The task of building up a stock of the anti-bird flu drug is not so easy that it can be done once the problem has set in. For all practical purposes, there is only one known medicine for this and its supplies are under pressure because of the sudden spurt in global demand. At present, eseltamivir (commercially known as tamiflu) is the most favoured drug as it has shown, in laboratory studies, the ability to reduce the severity and duration of illness caused by seasonal influenza. It belongs to a class of medicines useful for both prevention and treatment of the disease. In cases of human infection of H5N1, this drug is believed to be capable of curtailing the intensity of the disease and improving the prospects of survival, but only if administered early.
 
The real problem at hand is that tamiflu is a patented medicine of the Swiss drugmaker Roche, which does not have a patent to produce it in India. Besides, the major source of shikimic acid, the starting point in the 10-step process to make tamiflu, is the star-shaped anise, a herb grown at present only in China. Though India has requested China to supply this herb at reasonable rates, that alone will not serve the purpose unless the trade-related intellectual property rights (TRIPs) issues concerning the manufacture of tamiflu are taken care of. For this, India will either have to expedite the issue of a patent to Roche (whose application for this is reported to be pending in the Indian patents office) or issue compulsory licences to local generic companies to produce copies of tamiflu under the public health-related concessions available in the TRIPs agreement.

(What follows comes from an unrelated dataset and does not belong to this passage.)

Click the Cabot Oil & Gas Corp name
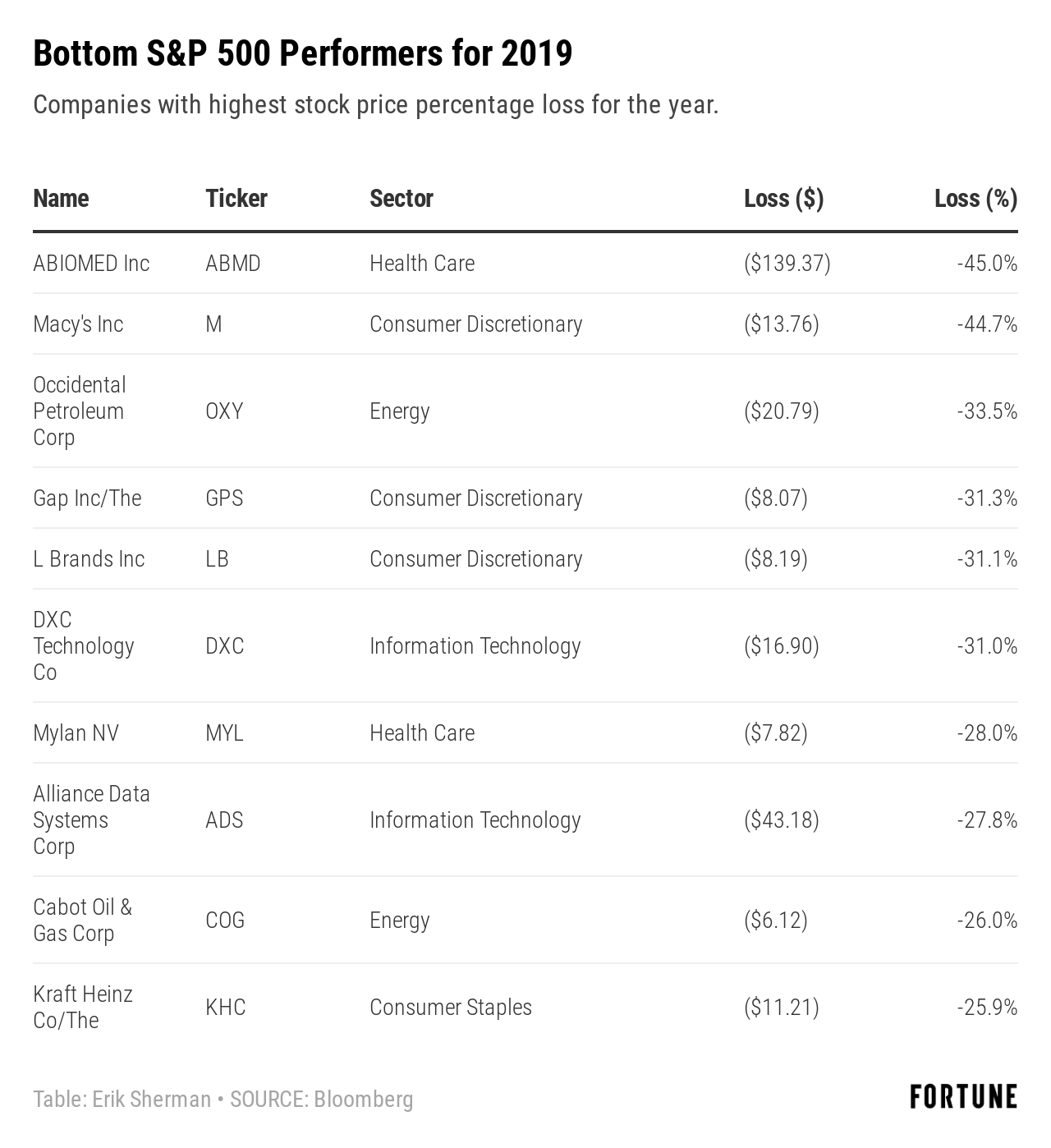Screen dimensions: 1051x1148 coord(82,921)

But legal opinion differs on whether or not compulsory licences can be issued to Indian companies without first granting the patent to Roche. A possible way out could be to issue the patent and the compulsory licence simultaneously, in order to stay clear of any controversy. The important point is that action has to be taken early, as the new manufacturers will take time to start churning out consignments, and there should be no delay in making the drug available should a national emergency occur.